After some distractions, Liangshan decides to avenge Chao Gai‘s death. Song Jiang's determination is further strengthened after Yu Baosi seized more than 200 horses his men have purchased and were driving back to Liangshan, and took them to present to the Zengs.

This time the Zengs find the Liangshan force that comes to its gate hard to beat. After losing two of his sons and fearing the fortress would fall, Zeng Nong, the patriarch of the Zeng family, sues for peace. Song Jiang sets the conditions that Yu Baosi as well as the "Jade Lion" and the other horses of Liangshan be handed over. Zeng Nong could meet all the demands except turning over the “Jade Lion", which is possessed by Shi Wengong. Yu Baosi is sent over to the Liangshan camp as hostage in exchange for five chieftains from the Liangshan side. Wu Yong coaxes Yu to surrender, warning him that the Zengs are on their last leg. He also instructs him to dupe the Zengs to come out of the fortress to raid the Liangshan camp. Lastly he is to liaise with the Liangshan hostages, who would create havoc inside the fortress in coordination with the exterior attack. 

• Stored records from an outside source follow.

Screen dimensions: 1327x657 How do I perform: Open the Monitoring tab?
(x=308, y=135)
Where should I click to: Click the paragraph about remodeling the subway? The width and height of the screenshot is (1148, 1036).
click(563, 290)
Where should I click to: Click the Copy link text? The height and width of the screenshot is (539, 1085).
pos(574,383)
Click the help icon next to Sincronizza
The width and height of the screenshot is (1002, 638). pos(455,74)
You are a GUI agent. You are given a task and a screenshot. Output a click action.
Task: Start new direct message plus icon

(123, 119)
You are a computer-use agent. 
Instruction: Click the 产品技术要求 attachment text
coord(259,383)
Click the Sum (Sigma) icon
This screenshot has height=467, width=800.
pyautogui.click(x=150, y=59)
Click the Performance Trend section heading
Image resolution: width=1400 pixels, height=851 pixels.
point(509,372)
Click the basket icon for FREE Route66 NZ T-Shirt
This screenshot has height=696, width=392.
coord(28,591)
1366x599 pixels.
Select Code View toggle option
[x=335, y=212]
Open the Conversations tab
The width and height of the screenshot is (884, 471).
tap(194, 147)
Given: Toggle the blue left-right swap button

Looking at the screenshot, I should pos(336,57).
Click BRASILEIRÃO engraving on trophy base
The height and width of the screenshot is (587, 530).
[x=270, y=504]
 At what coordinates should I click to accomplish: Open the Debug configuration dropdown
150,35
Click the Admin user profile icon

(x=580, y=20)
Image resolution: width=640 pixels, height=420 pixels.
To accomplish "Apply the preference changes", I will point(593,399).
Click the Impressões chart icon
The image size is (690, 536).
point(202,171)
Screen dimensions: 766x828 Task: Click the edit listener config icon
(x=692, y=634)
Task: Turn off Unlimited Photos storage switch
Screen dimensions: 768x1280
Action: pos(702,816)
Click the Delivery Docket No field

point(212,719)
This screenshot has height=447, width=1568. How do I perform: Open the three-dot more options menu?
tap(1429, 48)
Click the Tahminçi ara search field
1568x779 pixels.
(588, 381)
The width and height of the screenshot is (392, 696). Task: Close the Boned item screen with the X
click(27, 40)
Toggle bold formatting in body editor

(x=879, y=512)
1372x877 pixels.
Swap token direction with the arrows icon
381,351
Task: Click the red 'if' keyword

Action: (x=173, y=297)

Yu returns to lie to the Zengs that Song Jiang is in panic as government troops are arriving to lend them assistance. He suggests this is the time to attack the Liangshan force. The Zengs take the bait. Their leaders are killed in the ambush while the fortress falls. Shi Wengoang is captured by Lu Junyi some distance away as he flees. The outlaws slaughter him in their revenge for Chao.

When Song Jiang leads a military force toward Dongping Prefecture (東平府; present-day Dongping County, Shandong) to seize its grain stock, Yu Baosi volunteers to go ahead first to persuade the prefect and Dong Ping, the place's military commander and an old pal of his, not to resist. Wang Dingliu goes along with him. However, Dong Ping disregards his acquaintance with Yu and suggests executing the two to strike fear among the outlaws. Not wanting to overly provoke Liangshan, the prefect only has them beaten and thrown out. Liangshan captures Dongping and wins over Dong Ping.

Campaigns and death
Yu Baosi is appointed as the chief flag bearer of Liangshan because of his striking height after the 108 Stars of Destiny came together in what is called the Grand Assembly. He participates in the campaigns against the Liao invaders and rebel forces in Song territory following amnesty from Emperor Huizong for Liangshan.

In the battle of Qingxi County (清溪縣; present-day Chun'an County, Zhejiang) in the campaign against Fang La, Yu Baosi is slain by Du Wei, an enemy general.